TASK BRIEF — Beginning with the line that contains "Instruction: Open the Crude" and concluding with the final line of the listing below, output each line exactly, and only those lines.
╔══
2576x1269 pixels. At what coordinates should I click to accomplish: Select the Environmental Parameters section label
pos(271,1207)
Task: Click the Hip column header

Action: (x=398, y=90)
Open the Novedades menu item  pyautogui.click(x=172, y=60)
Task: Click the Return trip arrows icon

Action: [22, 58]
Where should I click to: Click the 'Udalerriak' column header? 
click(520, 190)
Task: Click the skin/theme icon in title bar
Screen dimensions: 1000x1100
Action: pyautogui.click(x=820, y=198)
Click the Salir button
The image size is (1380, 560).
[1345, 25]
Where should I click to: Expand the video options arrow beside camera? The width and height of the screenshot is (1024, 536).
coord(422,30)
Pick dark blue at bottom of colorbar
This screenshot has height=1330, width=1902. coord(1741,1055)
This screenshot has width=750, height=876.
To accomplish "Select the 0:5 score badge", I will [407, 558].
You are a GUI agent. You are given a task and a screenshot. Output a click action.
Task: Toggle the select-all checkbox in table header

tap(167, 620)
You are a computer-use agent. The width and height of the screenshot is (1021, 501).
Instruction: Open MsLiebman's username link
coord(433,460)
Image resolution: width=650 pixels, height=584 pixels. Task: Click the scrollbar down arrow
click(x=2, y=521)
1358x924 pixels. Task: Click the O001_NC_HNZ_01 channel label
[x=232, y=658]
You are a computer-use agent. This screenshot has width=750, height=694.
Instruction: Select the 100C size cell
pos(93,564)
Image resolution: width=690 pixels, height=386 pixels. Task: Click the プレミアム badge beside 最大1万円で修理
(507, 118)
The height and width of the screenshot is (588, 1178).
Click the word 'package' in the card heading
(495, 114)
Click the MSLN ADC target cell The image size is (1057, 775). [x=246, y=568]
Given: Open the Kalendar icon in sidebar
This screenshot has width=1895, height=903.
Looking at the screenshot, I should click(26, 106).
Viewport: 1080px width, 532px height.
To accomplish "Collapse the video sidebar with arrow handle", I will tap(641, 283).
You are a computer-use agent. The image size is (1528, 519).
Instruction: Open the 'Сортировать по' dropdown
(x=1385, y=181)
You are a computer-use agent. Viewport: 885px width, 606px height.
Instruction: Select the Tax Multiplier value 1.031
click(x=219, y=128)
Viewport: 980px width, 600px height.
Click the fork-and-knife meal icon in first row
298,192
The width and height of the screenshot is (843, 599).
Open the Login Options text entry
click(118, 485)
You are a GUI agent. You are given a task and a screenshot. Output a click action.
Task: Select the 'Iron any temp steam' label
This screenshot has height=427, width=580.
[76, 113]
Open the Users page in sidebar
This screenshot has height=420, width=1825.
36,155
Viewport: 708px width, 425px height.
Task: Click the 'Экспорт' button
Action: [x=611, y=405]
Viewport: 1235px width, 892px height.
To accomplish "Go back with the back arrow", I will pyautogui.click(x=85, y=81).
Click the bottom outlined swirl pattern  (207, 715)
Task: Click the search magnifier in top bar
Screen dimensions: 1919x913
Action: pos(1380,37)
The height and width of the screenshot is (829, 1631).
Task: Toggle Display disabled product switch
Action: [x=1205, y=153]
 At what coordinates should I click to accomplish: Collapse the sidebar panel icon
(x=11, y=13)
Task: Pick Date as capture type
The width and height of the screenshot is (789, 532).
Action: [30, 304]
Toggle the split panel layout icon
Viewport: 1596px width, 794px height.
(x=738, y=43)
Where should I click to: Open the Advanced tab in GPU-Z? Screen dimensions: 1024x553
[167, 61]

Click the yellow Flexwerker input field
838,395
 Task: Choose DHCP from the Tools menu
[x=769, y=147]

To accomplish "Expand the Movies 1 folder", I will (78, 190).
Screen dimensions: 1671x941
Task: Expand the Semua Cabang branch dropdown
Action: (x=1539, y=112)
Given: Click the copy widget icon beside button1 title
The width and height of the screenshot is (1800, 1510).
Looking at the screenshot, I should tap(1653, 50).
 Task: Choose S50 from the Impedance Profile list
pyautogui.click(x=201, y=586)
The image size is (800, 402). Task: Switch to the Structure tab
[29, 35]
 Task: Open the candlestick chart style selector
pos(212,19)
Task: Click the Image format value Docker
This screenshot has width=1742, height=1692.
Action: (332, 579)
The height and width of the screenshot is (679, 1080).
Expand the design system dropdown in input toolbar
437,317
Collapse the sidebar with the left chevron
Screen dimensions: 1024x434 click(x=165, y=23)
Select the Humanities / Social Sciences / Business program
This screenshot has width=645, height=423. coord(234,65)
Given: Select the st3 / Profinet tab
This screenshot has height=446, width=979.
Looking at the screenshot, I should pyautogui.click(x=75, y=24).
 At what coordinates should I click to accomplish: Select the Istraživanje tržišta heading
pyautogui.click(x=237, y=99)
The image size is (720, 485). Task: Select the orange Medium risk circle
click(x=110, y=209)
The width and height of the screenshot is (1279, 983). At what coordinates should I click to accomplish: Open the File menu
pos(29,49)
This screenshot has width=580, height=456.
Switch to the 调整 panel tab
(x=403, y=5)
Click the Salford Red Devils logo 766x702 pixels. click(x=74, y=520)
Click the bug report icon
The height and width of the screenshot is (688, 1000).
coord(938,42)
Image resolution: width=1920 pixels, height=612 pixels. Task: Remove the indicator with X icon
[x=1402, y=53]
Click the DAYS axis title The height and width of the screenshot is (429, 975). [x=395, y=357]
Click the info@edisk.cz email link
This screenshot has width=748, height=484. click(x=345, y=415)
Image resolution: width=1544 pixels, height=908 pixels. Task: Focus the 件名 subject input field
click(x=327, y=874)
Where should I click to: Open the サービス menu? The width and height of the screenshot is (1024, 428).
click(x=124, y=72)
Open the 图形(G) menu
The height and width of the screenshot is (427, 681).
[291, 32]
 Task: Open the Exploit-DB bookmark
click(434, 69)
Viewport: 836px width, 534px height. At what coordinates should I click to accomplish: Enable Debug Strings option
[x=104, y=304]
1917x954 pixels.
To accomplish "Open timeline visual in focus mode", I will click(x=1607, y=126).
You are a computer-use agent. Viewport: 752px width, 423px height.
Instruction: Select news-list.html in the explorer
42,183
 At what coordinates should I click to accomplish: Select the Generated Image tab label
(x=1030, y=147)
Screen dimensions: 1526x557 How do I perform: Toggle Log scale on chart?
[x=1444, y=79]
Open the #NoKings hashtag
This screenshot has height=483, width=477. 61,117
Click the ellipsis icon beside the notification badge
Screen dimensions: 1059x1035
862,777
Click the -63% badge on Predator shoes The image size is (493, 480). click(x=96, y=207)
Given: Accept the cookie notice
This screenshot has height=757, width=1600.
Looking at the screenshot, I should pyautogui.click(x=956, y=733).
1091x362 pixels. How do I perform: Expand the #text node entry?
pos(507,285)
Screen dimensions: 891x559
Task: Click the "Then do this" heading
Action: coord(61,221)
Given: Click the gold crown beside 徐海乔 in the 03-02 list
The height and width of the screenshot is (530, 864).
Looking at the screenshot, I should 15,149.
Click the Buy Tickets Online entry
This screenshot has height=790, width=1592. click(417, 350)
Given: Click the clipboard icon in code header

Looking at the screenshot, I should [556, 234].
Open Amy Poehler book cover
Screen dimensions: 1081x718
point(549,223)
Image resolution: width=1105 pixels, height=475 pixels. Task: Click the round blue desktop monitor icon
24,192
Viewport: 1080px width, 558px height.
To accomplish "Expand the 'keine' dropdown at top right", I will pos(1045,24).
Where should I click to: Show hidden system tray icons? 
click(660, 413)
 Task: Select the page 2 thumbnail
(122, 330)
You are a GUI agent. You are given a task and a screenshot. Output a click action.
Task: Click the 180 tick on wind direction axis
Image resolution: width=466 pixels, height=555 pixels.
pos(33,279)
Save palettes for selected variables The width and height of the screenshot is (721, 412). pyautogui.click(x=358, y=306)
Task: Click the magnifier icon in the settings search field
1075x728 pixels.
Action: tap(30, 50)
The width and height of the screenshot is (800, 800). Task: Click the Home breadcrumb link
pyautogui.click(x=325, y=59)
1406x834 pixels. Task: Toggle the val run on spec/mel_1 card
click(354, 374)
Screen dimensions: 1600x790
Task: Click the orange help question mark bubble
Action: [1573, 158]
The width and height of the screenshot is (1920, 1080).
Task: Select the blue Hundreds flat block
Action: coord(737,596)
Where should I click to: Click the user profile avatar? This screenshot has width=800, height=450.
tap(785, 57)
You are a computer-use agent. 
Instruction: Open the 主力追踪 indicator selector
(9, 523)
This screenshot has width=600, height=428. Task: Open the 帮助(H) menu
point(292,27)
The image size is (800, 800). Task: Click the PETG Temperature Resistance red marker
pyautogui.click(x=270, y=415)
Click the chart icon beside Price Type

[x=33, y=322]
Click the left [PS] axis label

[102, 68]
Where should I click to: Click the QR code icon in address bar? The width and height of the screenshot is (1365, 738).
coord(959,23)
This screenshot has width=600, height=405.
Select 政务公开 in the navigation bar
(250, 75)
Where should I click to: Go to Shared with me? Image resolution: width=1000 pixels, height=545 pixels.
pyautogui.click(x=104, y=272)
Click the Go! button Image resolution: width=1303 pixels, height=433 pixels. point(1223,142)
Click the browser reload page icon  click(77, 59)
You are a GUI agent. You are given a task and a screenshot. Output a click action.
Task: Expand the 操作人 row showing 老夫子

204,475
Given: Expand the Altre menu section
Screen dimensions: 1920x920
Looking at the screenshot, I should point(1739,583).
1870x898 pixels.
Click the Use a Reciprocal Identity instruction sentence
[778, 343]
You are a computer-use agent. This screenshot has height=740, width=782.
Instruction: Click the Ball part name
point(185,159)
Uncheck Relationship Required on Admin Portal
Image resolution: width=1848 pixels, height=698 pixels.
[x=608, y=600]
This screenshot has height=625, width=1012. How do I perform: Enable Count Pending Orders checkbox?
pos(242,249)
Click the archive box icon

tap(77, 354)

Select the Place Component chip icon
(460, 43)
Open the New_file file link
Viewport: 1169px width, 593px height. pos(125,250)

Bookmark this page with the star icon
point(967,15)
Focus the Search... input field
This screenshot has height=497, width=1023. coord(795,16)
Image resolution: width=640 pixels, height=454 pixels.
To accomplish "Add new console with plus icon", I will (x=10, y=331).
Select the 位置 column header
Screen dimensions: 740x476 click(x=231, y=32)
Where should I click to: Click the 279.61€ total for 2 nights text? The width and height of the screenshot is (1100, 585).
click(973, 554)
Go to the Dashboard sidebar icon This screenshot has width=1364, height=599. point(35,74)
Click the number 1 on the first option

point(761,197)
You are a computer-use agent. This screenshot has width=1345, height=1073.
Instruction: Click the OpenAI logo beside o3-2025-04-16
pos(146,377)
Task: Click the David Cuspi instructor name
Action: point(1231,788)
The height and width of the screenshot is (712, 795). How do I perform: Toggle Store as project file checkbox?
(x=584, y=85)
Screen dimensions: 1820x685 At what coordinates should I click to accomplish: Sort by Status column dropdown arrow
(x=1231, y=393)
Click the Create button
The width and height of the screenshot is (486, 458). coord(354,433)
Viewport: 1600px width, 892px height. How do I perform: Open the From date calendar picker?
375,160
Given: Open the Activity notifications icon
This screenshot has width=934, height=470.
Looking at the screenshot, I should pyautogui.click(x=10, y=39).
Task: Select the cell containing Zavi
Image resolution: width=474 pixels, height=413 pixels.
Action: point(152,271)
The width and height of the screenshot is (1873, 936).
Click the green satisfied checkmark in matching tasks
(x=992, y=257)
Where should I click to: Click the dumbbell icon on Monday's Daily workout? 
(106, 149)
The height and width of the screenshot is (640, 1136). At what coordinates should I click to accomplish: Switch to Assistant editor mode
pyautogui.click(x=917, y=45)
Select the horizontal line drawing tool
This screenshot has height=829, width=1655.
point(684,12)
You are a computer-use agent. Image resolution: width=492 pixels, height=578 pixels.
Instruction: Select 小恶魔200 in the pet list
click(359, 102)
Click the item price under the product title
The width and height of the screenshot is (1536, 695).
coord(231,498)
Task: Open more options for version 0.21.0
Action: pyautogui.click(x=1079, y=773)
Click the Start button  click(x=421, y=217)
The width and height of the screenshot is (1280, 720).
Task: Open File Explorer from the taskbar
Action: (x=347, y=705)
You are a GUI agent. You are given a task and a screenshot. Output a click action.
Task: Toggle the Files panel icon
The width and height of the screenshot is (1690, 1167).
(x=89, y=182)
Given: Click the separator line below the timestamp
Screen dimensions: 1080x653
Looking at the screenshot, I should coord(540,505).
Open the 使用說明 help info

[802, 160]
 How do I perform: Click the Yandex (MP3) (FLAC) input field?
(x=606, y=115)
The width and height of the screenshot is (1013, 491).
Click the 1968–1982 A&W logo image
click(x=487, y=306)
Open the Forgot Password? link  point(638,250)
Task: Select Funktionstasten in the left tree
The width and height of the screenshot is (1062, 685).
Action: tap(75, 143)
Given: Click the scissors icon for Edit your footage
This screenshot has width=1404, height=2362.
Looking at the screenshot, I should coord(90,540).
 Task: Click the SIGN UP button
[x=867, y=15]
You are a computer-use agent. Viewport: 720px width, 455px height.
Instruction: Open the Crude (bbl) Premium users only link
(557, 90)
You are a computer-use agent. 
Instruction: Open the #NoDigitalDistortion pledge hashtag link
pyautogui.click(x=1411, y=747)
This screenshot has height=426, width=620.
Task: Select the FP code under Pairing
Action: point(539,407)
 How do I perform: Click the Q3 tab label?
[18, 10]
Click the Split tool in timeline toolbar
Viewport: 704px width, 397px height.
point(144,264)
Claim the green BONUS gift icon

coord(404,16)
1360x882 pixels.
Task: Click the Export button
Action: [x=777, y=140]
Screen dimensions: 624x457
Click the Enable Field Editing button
╚══
EXPECTED ANSWER —
Instruction: Open the Crude (bbl) Premium users only link
(557, 90)
You are a computer-use agent. 
Instruction: Open the #NoDigitalDistortion pledge hashtag link
pyautogui.click(x=1411, y=747)
This screenshot has height=426, width=620.
Task: Select the FP code under Pairing
Action: point(539,407)
 How do I perform: Click the Q3 tab label?
[18, 10]
Click the Split tool in timeline toolbar
Viewport: 704px width, 397px height.
point(144,264)
Claim the green BONUS gift icon

coord(404,16)
1360x882 pixels.
Task: Click the Export button
Action: [x=777, y=140]
Screen dimensions: 624x457
Click the Enable Field Editing button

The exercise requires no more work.